— EXERCISE INSTRUCTIONS —
Where in the entries below does "computer" appear? Copy every line that has it.

** DATA LISTING follows **

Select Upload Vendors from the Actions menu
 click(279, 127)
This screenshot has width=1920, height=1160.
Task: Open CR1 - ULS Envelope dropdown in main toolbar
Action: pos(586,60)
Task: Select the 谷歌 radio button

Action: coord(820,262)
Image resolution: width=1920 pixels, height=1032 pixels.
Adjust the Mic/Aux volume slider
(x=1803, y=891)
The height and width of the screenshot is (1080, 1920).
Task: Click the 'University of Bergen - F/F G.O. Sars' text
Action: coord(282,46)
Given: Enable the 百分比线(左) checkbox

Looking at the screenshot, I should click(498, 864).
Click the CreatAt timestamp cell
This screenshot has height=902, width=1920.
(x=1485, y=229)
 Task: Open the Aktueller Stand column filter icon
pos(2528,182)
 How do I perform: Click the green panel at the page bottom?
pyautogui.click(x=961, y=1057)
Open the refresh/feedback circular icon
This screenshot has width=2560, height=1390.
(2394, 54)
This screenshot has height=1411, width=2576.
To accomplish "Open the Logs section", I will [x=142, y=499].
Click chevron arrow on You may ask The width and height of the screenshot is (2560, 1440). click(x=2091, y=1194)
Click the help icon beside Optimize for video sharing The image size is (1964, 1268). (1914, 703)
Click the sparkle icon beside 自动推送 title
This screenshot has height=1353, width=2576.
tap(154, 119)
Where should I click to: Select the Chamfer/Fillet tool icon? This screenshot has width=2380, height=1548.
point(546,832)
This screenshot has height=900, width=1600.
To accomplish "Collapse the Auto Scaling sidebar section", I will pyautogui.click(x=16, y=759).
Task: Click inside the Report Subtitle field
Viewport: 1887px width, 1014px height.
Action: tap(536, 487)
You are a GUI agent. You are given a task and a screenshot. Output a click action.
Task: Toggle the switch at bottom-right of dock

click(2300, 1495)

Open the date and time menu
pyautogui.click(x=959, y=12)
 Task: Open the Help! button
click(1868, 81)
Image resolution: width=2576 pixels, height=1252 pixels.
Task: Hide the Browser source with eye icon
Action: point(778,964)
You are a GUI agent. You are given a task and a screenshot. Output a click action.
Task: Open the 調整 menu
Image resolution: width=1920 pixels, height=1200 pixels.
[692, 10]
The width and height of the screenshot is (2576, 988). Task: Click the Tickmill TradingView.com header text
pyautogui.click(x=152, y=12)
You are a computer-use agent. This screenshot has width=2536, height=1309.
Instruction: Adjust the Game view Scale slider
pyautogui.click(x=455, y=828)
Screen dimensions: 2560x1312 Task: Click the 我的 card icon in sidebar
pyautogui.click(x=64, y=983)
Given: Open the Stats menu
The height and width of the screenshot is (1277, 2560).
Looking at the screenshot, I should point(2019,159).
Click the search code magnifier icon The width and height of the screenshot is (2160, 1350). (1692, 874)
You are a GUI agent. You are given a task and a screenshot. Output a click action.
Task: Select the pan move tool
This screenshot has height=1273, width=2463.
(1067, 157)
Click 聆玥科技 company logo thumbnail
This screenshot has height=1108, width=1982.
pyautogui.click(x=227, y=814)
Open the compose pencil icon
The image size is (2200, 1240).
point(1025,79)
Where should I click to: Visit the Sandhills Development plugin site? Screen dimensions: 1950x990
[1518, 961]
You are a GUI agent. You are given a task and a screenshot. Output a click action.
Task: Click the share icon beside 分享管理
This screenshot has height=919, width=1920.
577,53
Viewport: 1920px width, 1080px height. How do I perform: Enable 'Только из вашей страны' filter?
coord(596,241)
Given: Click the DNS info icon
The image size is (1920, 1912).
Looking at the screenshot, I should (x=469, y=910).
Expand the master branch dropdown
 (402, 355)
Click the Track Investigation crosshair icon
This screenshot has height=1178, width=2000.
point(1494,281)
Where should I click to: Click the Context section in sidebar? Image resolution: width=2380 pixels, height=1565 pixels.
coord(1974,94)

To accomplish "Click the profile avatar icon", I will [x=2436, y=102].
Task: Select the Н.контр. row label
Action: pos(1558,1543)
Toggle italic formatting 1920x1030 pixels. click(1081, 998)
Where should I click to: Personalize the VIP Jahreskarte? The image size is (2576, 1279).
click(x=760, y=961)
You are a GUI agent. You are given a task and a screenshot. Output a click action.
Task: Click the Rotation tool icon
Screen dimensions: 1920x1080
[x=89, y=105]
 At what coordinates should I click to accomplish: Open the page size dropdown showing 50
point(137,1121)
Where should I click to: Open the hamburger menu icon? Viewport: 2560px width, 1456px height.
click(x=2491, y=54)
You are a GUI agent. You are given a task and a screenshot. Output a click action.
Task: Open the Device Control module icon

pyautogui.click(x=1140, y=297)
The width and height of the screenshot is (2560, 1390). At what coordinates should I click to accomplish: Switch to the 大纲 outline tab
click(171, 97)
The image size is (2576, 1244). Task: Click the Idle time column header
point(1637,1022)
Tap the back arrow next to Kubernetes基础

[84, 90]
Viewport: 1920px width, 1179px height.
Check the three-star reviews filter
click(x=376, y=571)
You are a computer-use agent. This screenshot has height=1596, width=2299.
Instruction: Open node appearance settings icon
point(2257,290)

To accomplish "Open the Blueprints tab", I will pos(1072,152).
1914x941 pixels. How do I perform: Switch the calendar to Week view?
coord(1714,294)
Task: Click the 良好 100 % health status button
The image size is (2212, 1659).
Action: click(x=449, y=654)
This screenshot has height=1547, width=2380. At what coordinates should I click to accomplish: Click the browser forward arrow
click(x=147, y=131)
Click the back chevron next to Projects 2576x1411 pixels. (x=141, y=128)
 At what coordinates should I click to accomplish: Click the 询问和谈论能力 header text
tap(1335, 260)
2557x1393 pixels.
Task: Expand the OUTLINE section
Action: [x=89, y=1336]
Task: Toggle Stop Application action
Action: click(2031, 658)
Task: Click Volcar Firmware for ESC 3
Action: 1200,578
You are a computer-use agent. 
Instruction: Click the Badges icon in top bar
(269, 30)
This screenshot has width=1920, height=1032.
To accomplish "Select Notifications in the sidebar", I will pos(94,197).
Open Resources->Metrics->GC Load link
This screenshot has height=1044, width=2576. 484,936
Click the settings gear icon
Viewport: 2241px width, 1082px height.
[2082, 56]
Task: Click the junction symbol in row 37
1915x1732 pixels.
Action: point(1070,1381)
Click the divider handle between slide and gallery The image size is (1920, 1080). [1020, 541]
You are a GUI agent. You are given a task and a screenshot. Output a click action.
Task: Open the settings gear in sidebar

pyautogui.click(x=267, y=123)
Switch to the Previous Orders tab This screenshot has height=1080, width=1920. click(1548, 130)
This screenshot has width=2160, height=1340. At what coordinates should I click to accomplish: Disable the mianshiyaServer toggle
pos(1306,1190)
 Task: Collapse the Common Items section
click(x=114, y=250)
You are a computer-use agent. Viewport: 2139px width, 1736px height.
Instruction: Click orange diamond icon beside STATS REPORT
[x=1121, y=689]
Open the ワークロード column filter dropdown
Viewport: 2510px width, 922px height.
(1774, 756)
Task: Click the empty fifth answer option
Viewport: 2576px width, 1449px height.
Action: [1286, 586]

** End of DATA LISTING **

— RESULT OF THE EXERCISE —
You are a computer-use agent. This screenshot has width=2536, height=1309.
You are a computer-use agent. This screenshot has height=1596, width=2299.
You are a computer-use agent. 
You are a computer-use agent. Viewport: 2139px width, 1736px height.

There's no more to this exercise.